It is important to understand what exactly the GPS achieved in the past to better understand the EU strategy today. Between 1971 (first year of GPS) and 1995 this system covered all manufactured products but it was making a difference between sensitive and none, sensitive products were characterized by quotas, in 1995 these have been replaced with tariffs. (El-Agraa, 2011: 404) In reality, there has been no notable change in the DC exports, in fact, this system is considered an exception for the rules of WTO and creates uncertainties for eventual investors and the concessions on sensitive products were not enough. (El-Agraa, 2011: 405) An important change in the second half of the 1990s is the decision of the EU to remove quotas and duties on all products coming from LDC[3]and at the same time, the strategic changes are beginning and the EU starts to negotiate reciprocal FTA. (El-Agraa, 2011: 403)

Another important change in the mid of the 90s is the approach towards the neighbouring countries in the Mediterranean and Middle East. The first policy introduced by the EU was in 1973, the so-called Global Mediterranean Policy, which lasted until 1993. The trade preferences have been introduced in this framework coved by bilateral cooperation agreements. (El-Agraa, 2011) In the 90s the situation changed, trade preferences have been expanded and aid increased. In this period Spain pushed for a new policy, the so called Barcelona Process introduced in 1995, which mainly extends important cooperation in the following fields: politics and security, economy and finance; society and culture. Under the cooperation in economy, the goal is to reach Free Trade Zone by 2010, and to sign Association Agreements with the majority of countries by 2006. (El-Agraa, 2011: 407)

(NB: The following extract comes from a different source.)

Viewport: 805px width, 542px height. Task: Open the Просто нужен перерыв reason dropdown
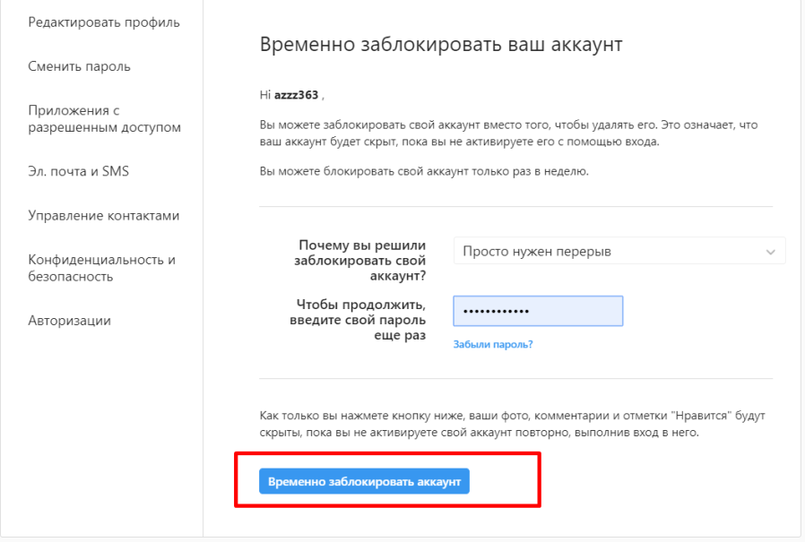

A significant group of DC, the African Caribbean Pacific countries (ACP) have colonial and historical links to the EU. (Holland, 2004) The agreements with ACP countries after 2003 fall under the Cotonou Agreement, these are mainly FTA (or economic partnership agreements EPA). It is here worth mentioning that these kind of arrangements are a consequence of the agreements under the Lomé Convention, which did not show the expected results. (El-Agraa, 2011) ACP countries were even more marginalized, the ACP exports reduced enormously, and critics claim that preferences were not applied to the majority of the products. In fact, only 34 to 45 % of the products from the ACP countries were eligible for preferences. (El-Agraa, 2011: 406) Actually, the main risk of liberalization today under the FTA is the marginalization of some groups of countries. (El-Agraa, 2011: 407) The majority of ACP countries has today signed EPA with the EU. (European Commission, 2018)

Other negotiations on FTA started in the mid-90s[4], today the EU has negotiated a large number of FTA, some are already in place, like with South-Korea and Azerbaijan, others are pending (Japan, Singapore), other are now being negotiated (India, Thailad, GCC) but the majority of the FTA and EPA are partially in place (South Africa, SADC, ESA, SADC). (European Commission, 2018)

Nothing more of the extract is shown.